>>>

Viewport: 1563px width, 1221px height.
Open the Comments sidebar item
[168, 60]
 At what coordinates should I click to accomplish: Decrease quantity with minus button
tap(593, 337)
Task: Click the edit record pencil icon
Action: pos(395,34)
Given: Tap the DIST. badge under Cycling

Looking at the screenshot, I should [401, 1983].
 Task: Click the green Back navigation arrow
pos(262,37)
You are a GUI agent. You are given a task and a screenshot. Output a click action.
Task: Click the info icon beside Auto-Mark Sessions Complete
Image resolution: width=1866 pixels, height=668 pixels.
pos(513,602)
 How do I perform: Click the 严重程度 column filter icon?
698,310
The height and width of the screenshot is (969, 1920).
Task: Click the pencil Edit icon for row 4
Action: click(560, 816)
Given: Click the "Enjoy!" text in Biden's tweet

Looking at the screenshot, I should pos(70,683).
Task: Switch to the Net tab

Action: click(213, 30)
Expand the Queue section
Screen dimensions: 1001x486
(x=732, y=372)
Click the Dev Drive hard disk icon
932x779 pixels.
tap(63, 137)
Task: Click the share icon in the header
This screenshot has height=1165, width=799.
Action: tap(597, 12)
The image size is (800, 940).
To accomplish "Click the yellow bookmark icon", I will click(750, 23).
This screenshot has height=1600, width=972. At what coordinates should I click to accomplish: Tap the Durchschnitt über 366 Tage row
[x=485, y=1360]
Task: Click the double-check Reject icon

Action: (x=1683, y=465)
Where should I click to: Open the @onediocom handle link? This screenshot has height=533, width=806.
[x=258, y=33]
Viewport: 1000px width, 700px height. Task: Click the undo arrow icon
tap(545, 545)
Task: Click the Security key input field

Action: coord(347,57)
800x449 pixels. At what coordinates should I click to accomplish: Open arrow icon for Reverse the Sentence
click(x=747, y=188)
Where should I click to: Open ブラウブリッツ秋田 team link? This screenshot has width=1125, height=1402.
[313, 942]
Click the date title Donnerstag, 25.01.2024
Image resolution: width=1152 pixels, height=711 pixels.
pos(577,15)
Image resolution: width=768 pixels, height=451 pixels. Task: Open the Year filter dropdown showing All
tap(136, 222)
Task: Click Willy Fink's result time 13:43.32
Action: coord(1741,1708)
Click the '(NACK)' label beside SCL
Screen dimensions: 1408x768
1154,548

<<<

- TASK REQUIREMENTS: Report every line of the material above in which "beside" appears.

- FINISHED EXERCISE:
Task: Click the info icon beside Auto-Mark Sessions Complete
Click the '(NACK)' label beside SCL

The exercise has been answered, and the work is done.